Moores, though, still harbours higher ambitions and so, when he was asked at Old Trafford whether the England job is something that interests him, his answer was unequivocal. “Yes it is. I’m a passionate Englishman and the thought of coaching my country is something I’m interested in,” he said.
“There is a draw to go back and work in that environment because you are working with great players. Everyone knows it is a tough job, but it is also a very exciting job.”
Moores, 51, is seen as the biggest threat to Ashley Giles’s hopes of being promoted from his present position as one-day coach to become Andy Flower’s full-time successor. The ECB is expected to interview five candidates over the next two weeks, with Mick Newell, of Nottinghamshire, Mark Robinson, of Sussex, and Trevor Bayliss, of New South Wales, also in the running.
A swift appointment is expected once the interviews have been completed, with England’s first game of the summer against Scotland in Aberdeen on May 9.
Moores’s previous 20-month stint in the job came to a messy end after Kevin Pietersen, the captain at the time, recommended that the head coach be replaced. There has also been subsequent criticism of Moores’s methods from players such as Michael Vaughan and Andrew Strauss, who felt he failed to adapt the coaching style he had successfully employed at Sussex to international cricket.
When Moores is interviewed, by a panel headed by Paul Downton, the managing director of England cricket, his task will be to convince that he will have learnt the lessons from his first spell in charge.

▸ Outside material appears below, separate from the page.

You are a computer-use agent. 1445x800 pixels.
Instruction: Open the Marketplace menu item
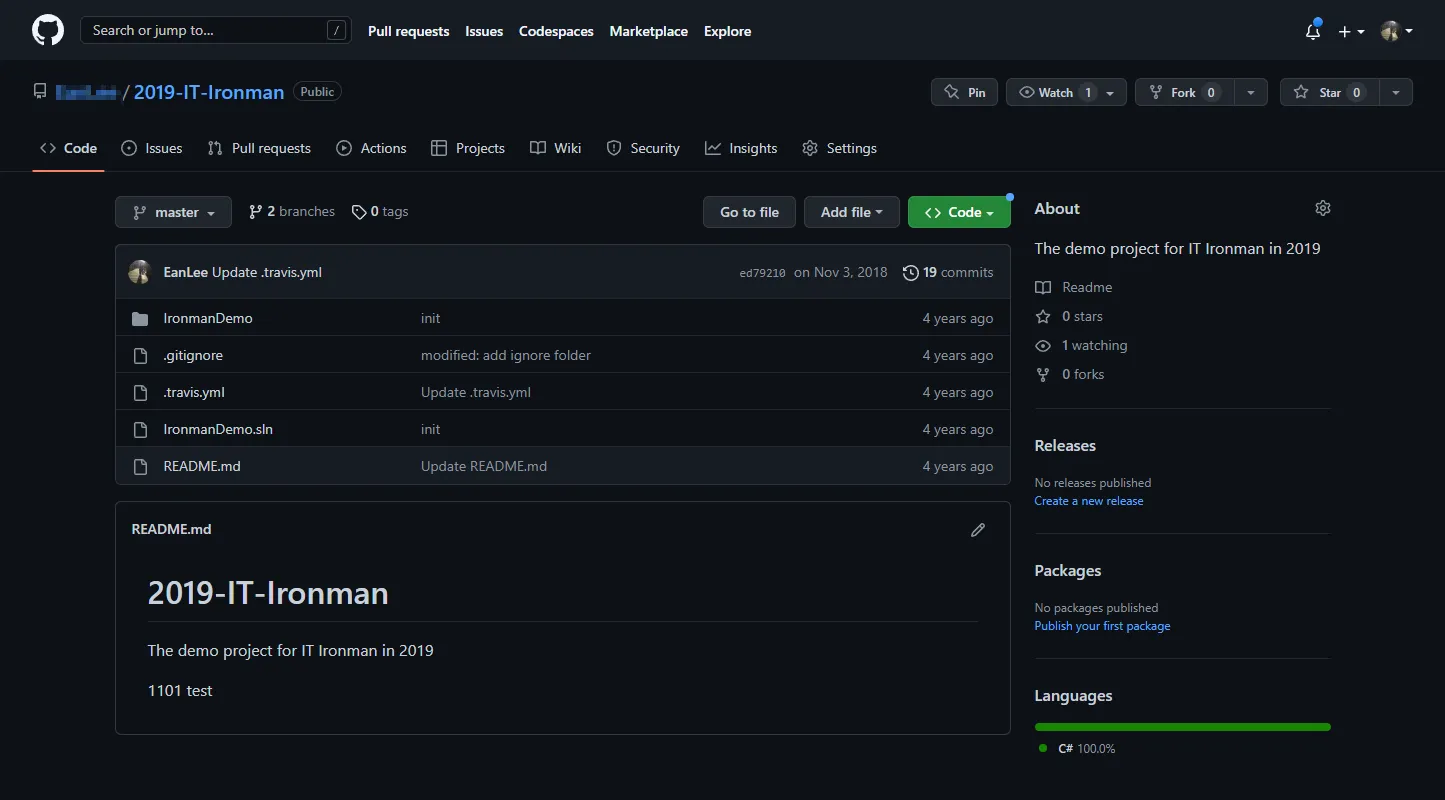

“Yes, I did make mistakes,” he said. “I look back and think there were definitely things we could have tackled differently. So I would do some things differently, other things I wouldn’t have changed. I’ve had five or six years now to reflect on a lot of things that did work things that didn’t.”
There was also much about his term in the job that served England in good stead once he had gone. It was Moores, for example, who recruited Andy Flower as his batting coach and Richard Halsall as England’s first fielding coach.